Yeah, this. T239 supports HBR3 over up to 4 lanes and, unless Nvidia have suddenly regressed in their DisplayPort controllers, can safely be assumed to be DP 1.4a. With either DSC or chroma sub-sampling it can hit 4K/240Hz or 8K/60Hz with HDR, and combining DSC and chroma sub-sampling it could actually push 8K/120Hz with HDR if really needed.
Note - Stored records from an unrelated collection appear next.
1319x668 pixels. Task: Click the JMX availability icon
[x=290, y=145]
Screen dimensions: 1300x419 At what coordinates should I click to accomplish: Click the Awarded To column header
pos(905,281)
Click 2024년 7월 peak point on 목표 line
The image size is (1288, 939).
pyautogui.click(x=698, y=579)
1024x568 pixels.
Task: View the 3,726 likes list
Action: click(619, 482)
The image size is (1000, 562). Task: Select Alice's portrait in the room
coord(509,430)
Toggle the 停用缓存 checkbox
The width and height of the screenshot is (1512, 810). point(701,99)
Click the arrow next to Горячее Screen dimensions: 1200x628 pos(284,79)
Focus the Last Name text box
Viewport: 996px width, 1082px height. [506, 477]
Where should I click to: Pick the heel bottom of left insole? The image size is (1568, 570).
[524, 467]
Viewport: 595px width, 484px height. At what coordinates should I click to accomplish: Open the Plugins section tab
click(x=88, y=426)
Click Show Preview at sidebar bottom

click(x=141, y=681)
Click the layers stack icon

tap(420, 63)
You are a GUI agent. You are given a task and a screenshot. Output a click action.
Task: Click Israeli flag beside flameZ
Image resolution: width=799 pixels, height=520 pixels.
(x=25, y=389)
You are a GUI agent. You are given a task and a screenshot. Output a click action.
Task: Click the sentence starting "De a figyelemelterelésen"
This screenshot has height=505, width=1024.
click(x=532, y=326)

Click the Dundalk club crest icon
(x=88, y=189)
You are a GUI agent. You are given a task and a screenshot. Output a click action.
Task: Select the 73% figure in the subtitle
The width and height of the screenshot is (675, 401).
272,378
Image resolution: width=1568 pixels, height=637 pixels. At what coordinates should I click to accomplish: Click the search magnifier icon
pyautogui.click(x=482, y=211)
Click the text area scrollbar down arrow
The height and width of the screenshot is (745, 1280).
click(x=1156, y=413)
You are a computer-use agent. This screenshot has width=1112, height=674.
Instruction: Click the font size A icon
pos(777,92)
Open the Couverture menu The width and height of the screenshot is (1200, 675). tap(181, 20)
I haven't used DSC myself to verify whether it is indistinguishable from uncompressed (I wouldn't be too surprised if it is, given the low compression ratio), but it's probably worth noting that DSC is part of the HDMI 2.1 spec as well, and is required to hit higher resolutions and frame rates. For example, HDMI requires DSC to hit 8K/60Hz, so if Nintendo went a little crazy and attempted to pump out 8K/60fps visuals on The New Machine the DisplayPort connection wouldn't be a bottleneck, it would be capable of an identical signal to HDMI 2.1.
In any case, I don't expect 4K/120Hz support on The New Machine, not out of any technical limitation, but from a business perspective it doesn't make a whole lot of sense for Nintendo. TVs with 4K/120Hz support don't have massive market penetration, and Nintendo would almost certainly want matching functionality in both handheld and docked mode, which would mean a more expensive 120Hz display. Meanwhile even if it's a big leap over the current Switch, we're still talking about mobile hardware, so pushing very high frame rates probably isn't the most effective use of the performance they have. Even the much more powerful PS5 and XBSX will have very few new games running at 120Hz now that the cross-gen period is ending.
Interestingly, the DisplayPort interface described in the Linux source code definitely isn't the same as the one on Orin, as it's implemented as part of a UPHY interface, whereas Orin has a dedicated display interface which supports both DP 1.4a and HDMI 2.1. It's possible they have also retained the Orin display interface, perhaps to support HDMI out for devices like a new Shield TV, or that the leak merely refers to the DisplayPort capability being the same, rather than the actual controller itself.